Problem to solve: Below are the records; collect from them each line containing the string "agent".

Collected data entries:
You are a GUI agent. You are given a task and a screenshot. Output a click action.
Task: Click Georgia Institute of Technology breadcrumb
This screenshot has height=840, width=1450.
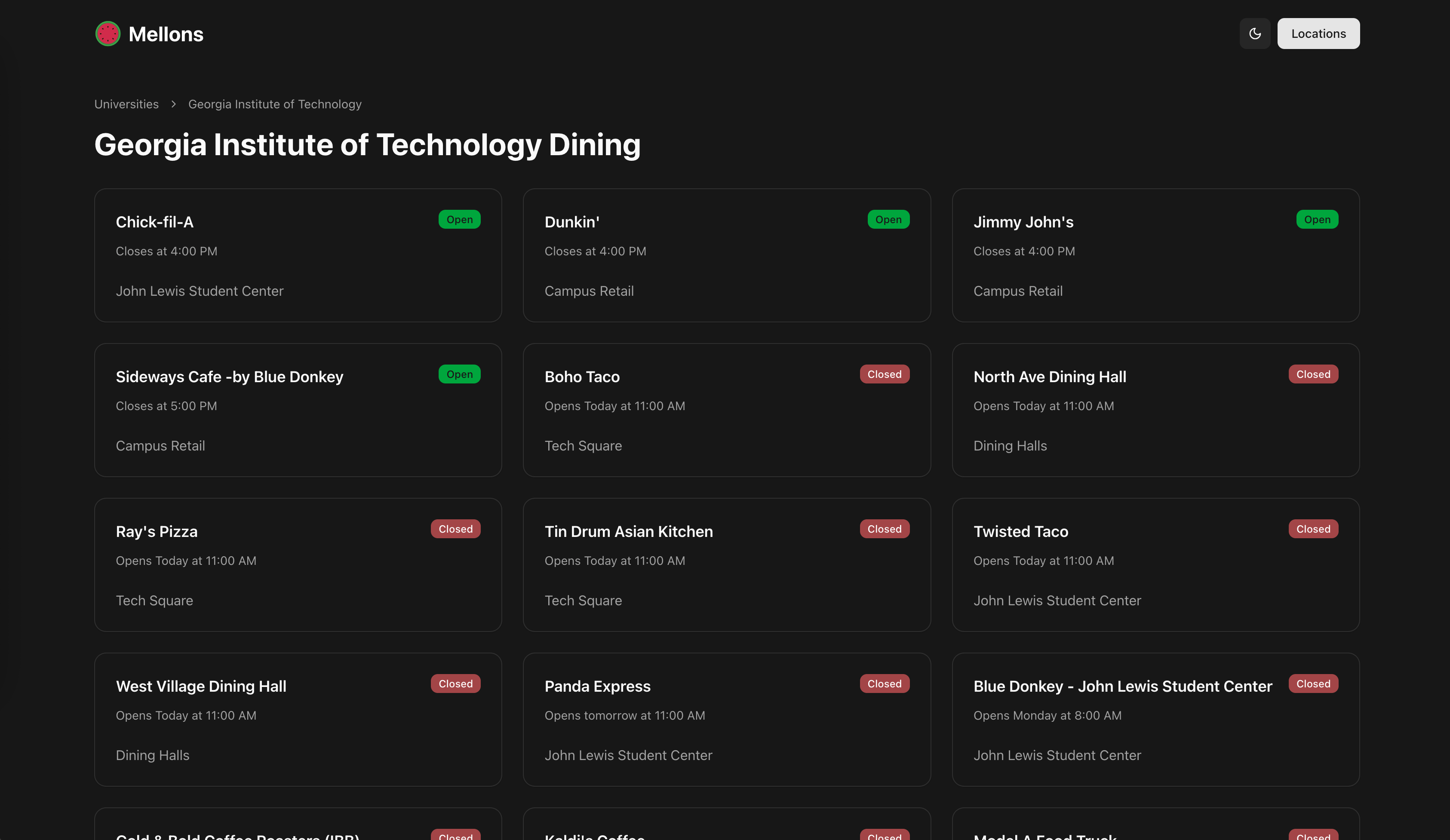pyautogui.click(x=274, y=104)
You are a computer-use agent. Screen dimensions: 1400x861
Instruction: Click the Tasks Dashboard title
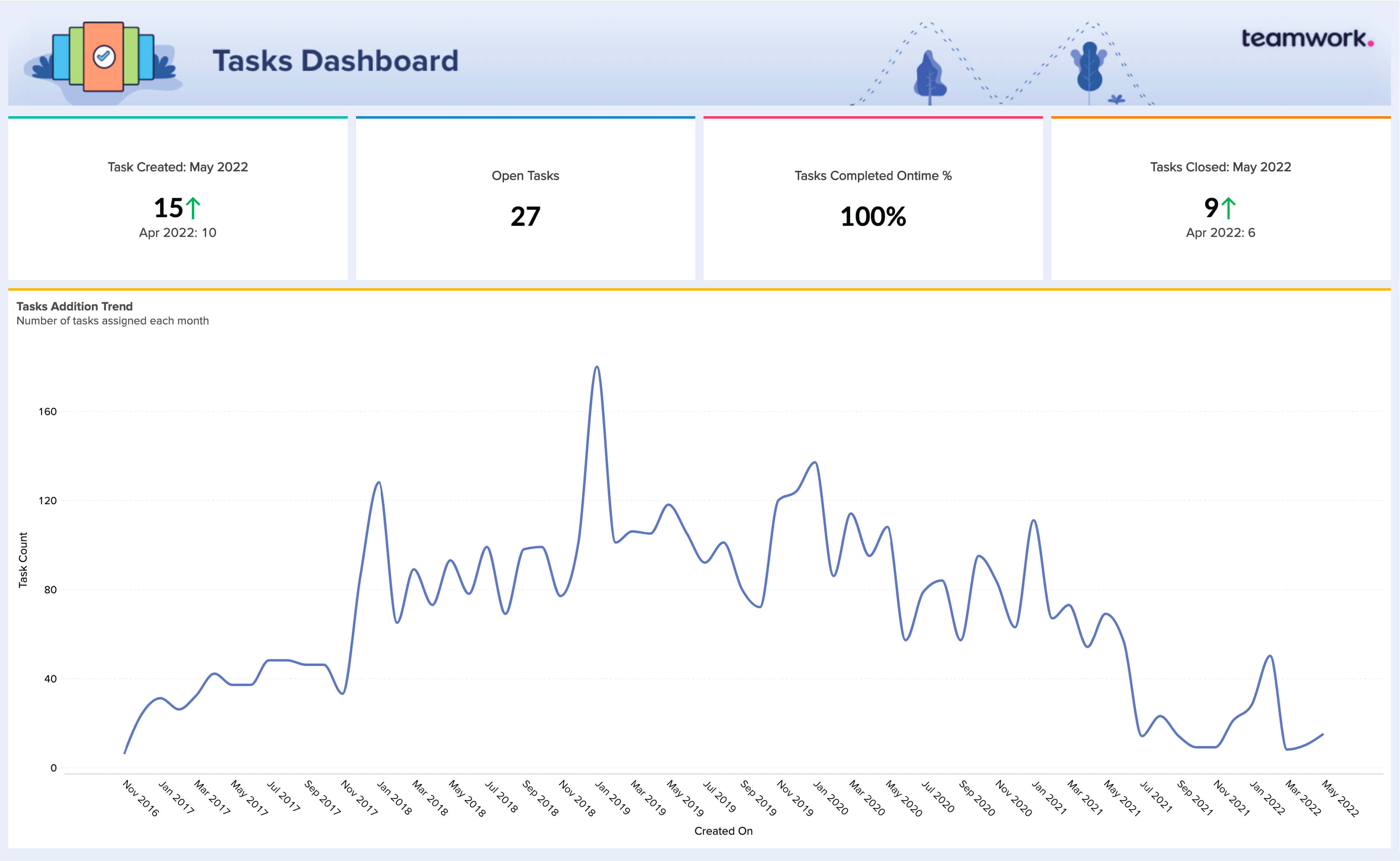tap(336, 61)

Response to the task:
You are a GUI agent. You are given a task and a screenshot. Output a click action.
You are a computer-use agent. Screen dimensions: 1400x861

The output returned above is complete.